__Document extract__:
---*---

Purpose of the course
The Erice International Workshop on Nuclear Physics was founded by
Prof. H. Schopper in 1974. After him it was organized by Sir Denys
Wilkinson till 1983. The topics of the workshop have been chosen from
the very beginning to be young and fast expanding fields in the area of
the interphase between nuclear,
particle and astrophysics. The idea is to bring internationally highly
recognized experts in the field together with young scientists and even
PhD students. In the morning the experts give review lectures on the
newest status of a special topic, while the afternoon is mainly devoted
to seminars of the participants leaving enough time for discussions and
special topic workshops.
Motivation of the Topic
Quantum Chromo-Dynamics (QCD) is generally accepted as the fundamental
theory for the structure of hadrons and their strong interactions. The
School/Workshop on Nuclear Physics 2007 focuses on experimental and
theoretical studies of hadron properties and their interactions at
energies below a few GeV. It this energy domain, it impossible to use
perturbation theory to calculate different processes in QCD since
the running coupling constant is large ('strong QCD'). The principal
research goal is to identify the relevant degrees of freedom and to map
out the transition from a non-pertubative to a perturbative description
of the observed strong interaction phenomena. Major questions of
current interest include:
- what is the origin of mass in the sector of light quarks?
- what is the role of confinement in the dynamics of hadrons?
- what are the relevant degrees of freedom for the static
properties and decays of light hadrons?
- what does the excitation spectrum reveal about the underlying
quark-gluon degrees of freedom?
- how do the properties of hadrons evolve if one or more light
quarks are replaced by 'heavy quarks' ?
In the theoretical interpretation of the experimental data several
non-perturbative methods are applied:
- In an 'ab initio' approach one solves QCD on a discrete
space-time lattice numerically to obtain the structure of hadrons and
their mutual interaction. Although much progress has been made recently
with the advent of high-performance computers in the Teraflops range, a
major computational problem is posed by the small masses for the up,
down and strange quarks. The amount of computer time scales with a
large power of the inverse quark mass and in the foreseeable future one
will not able to do calculations for small enough quark masses
approaching the 'chiral limit' of vanishing quark masses. Thus one
tries to interpolate between the results obtained on the lattice and
those obtained via chiral perturbation theory. Another difficulty is
the computation of excited mesons and baryons due the euclidian nature
of the simulations.
- Another 'controlled' method is the solution of the
truncated hierarchy of QCD Dyson-Schwinger equations in a particular
gauge. Also in this area significant progress has been made recently
for the understanding of quark- and gluon propagators in the infra-red
regime, particularly through direct comparison with the lattice QCD
results. Although these results are encouraging there is still a long
way to construct 'first principles' hadronic propagators via the
corresponding two- and three-body equations with realistic vertex
constructions.

---*---

__Given request 1__: Write out the passage of the nuclear physics workshop description from "- what does" to "by 'heavy quarks' ?", replacing "spectrum" with "pattern".

__Data rows__:
---*---

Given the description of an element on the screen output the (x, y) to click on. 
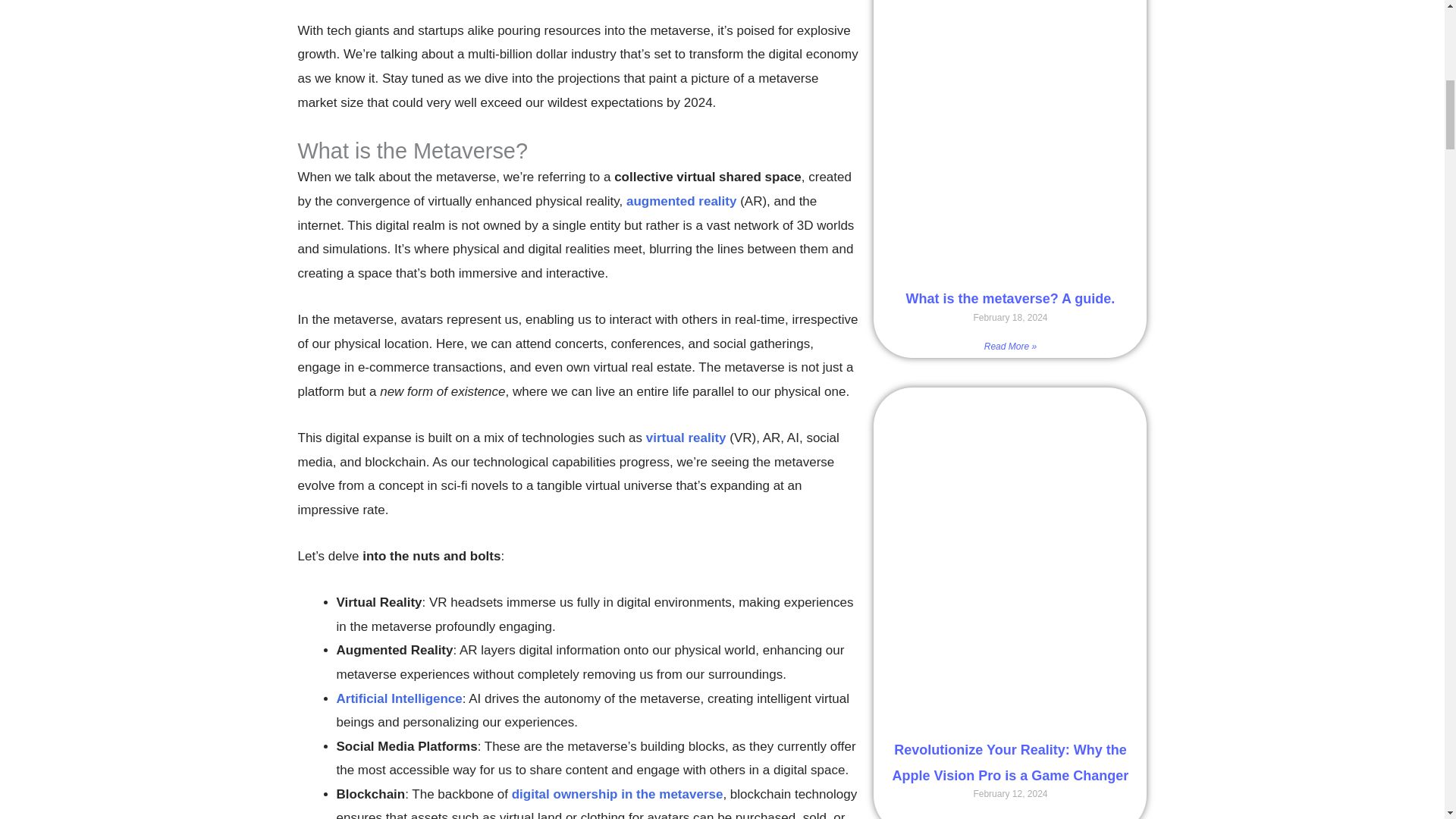
virtual reality (686, 437)
augmented reality (681, 201)
virtual reality (686, 437)
digital ownership in the metaverse (617, 794)
augmented reality (681, 201)
Artificial Intelligence (399, 698)
What is the metaverse? A guide. (1010, 298)
Artificial Intelligence (399, 698)
Given the description of an element on the screen output the (x, y) to click on. 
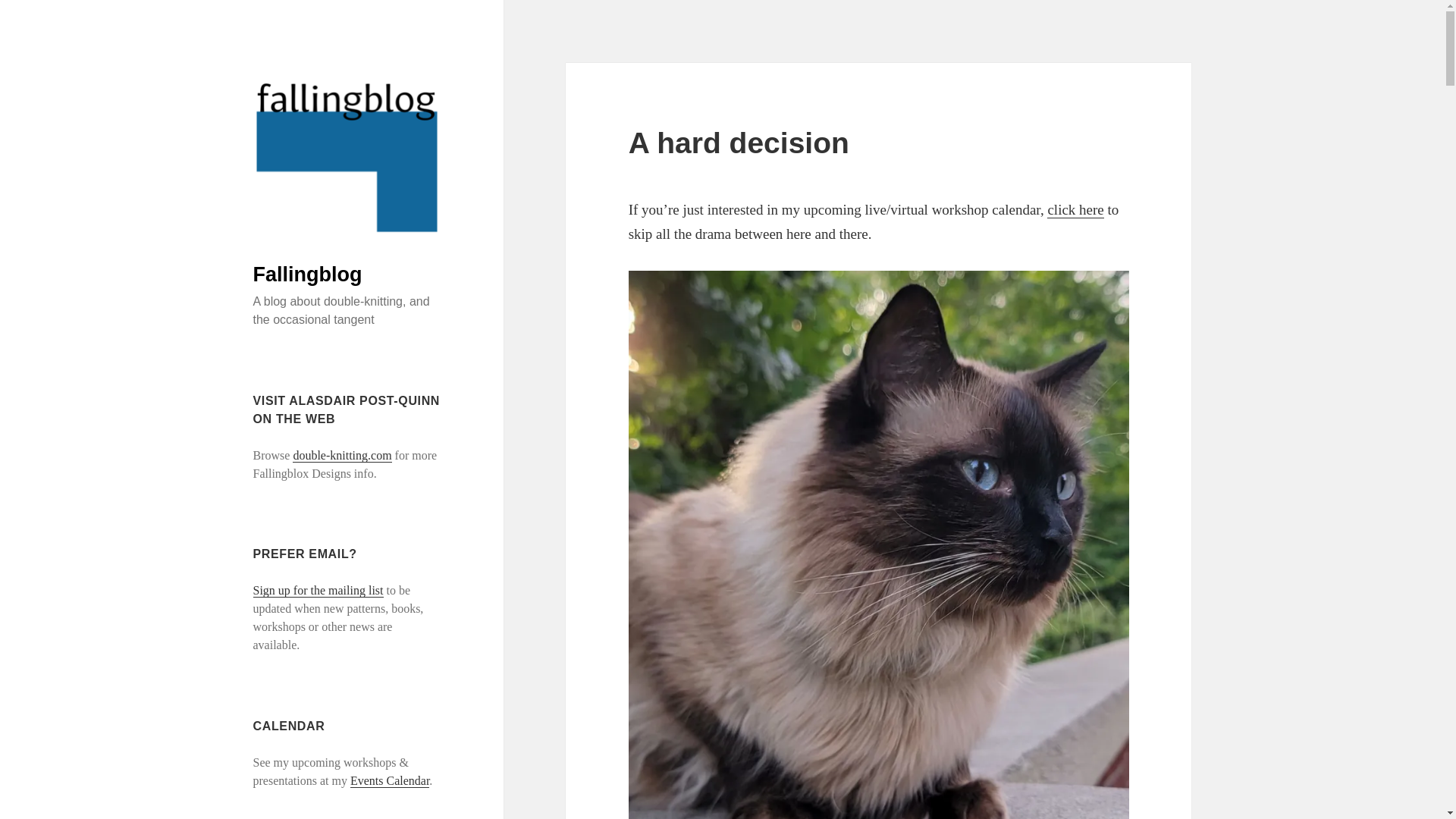
click here (1074, 209)
Events Calendar (389, 780)
Sign up for the mailing list (318, 590)
double-knitting.com (341, 455)
Fallingblog (307, 273)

---*---

__Given request 2__: Repeat every line of the records above verbatim, but omit the pictures.

__Problem solution 1__:
- what does the excitation pattern reveal about the underlying
quark-gluon degrees of freedom?
- how do the properties of hadrons evolve if one or more light
quarks are replaced by 'heavy quarks' ?

__Problem solution 2__:
Given the description of an element on the screen output the (x, y) to click on. 
virtual reality (686, 437)
augmented reality (681, 201)
virtual reality (686, 437)
digital ownership in the metaverse (617, 794)
augmented reality (681, 201)
Artificial Intelligence (399, 698)
What is the metaverse? A guide. (1010, 298)
Artificial Intelligence (399, 698)
Given the description of an element on the screen output the (x, y) to click on. 
click here (1074, 209)
Events Calendar (389, 780)
Sign up for the mailing list (318, 590)
double-knitting.com (341, 455)
Fallingblog (307, 273)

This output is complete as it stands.